***** Information *****
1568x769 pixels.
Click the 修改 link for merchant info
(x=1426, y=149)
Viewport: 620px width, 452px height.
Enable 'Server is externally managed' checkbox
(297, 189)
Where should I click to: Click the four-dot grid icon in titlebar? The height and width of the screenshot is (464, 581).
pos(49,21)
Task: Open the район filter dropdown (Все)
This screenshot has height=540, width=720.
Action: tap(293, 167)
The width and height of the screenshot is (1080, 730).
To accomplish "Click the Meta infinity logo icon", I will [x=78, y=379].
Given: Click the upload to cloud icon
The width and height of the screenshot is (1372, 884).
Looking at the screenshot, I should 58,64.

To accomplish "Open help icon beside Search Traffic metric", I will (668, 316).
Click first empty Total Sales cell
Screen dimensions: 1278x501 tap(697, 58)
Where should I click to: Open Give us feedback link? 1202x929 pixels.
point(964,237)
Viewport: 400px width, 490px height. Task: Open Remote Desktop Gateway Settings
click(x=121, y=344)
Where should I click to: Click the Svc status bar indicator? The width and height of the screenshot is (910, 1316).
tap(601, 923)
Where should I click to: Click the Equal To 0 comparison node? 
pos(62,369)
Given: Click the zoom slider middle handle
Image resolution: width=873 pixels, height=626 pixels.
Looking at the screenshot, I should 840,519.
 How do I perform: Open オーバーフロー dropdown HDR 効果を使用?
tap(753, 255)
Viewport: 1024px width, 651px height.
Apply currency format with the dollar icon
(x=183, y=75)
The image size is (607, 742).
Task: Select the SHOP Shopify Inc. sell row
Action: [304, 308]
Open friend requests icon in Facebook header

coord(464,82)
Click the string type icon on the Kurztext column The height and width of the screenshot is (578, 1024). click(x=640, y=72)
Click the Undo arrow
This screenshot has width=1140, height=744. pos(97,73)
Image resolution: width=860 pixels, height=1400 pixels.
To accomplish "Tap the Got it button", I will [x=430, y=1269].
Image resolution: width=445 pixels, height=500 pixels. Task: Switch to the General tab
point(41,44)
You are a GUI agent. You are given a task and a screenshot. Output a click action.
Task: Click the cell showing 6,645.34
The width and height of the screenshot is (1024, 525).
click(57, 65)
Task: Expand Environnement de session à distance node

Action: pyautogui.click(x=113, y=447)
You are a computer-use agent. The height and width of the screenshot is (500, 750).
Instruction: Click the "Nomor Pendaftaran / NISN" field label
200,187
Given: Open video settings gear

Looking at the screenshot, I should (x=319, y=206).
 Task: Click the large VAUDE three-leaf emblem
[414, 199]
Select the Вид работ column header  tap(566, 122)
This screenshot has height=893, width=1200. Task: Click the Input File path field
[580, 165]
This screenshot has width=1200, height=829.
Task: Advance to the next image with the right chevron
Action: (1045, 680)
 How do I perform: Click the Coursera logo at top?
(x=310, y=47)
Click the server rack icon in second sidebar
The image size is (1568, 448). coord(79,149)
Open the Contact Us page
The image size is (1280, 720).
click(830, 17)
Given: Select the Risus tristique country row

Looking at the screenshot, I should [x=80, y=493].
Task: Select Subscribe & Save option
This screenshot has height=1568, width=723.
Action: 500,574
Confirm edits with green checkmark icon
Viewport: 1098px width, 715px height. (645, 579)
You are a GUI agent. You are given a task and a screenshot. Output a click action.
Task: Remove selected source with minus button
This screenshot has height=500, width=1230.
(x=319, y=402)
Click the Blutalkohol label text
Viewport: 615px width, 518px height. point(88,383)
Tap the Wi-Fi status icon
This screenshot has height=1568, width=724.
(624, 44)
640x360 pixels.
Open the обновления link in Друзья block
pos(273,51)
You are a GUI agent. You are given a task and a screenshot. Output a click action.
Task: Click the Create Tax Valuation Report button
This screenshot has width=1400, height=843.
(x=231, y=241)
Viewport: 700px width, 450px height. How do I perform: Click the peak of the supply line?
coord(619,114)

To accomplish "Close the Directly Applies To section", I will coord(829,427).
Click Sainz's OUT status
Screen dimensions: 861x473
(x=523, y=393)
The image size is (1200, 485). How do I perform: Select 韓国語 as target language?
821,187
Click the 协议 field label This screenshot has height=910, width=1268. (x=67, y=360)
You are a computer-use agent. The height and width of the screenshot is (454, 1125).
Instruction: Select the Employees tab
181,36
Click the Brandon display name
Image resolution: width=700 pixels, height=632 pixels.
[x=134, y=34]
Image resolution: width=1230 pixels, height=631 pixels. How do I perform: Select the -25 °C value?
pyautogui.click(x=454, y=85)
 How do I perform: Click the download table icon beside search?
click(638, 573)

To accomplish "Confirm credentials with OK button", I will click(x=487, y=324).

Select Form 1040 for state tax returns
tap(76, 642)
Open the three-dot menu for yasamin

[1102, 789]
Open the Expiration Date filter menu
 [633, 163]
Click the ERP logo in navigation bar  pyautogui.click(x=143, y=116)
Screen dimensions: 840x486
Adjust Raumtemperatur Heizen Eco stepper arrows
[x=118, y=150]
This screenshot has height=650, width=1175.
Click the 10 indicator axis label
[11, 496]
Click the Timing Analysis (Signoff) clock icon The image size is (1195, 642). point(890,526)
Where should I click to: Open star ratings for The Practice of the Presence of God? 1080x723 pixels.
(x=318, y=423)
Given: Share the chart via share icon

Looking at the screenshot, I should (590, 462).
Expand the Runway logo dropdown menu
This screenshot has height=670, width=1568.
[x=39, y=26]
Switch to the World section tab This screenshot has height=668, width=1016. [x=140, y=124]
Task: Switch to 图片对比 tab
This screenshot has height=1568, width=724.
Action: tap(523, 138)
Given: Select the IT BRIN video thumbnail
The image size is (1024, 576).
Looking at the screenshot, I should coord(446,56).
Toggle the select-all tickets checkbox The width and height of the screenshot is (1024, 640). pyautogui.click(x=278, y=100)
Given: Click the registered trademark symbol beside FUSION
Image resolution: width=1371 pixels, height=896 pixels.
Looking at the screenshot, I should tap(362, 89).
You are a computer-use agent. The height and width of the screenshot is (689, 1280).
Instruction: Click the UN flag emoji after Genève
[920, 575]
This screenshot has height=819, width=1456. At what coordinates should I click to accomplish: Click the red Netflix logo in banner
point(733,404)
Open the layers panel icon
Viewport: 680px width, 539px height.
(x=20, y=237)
*****
(What you are asked to do) Wherever the word "button" appears in a line of the data, copy that line.

(Solution for this problem)
To accomplish "Tap the Got it button", I will [x=430, y=1269].
Task: Remove selected source with minus button
Task: Click the Create Tax Valuation Report button
To accomplish "Confirm credentials with OK button", I will click(x=487, y=324).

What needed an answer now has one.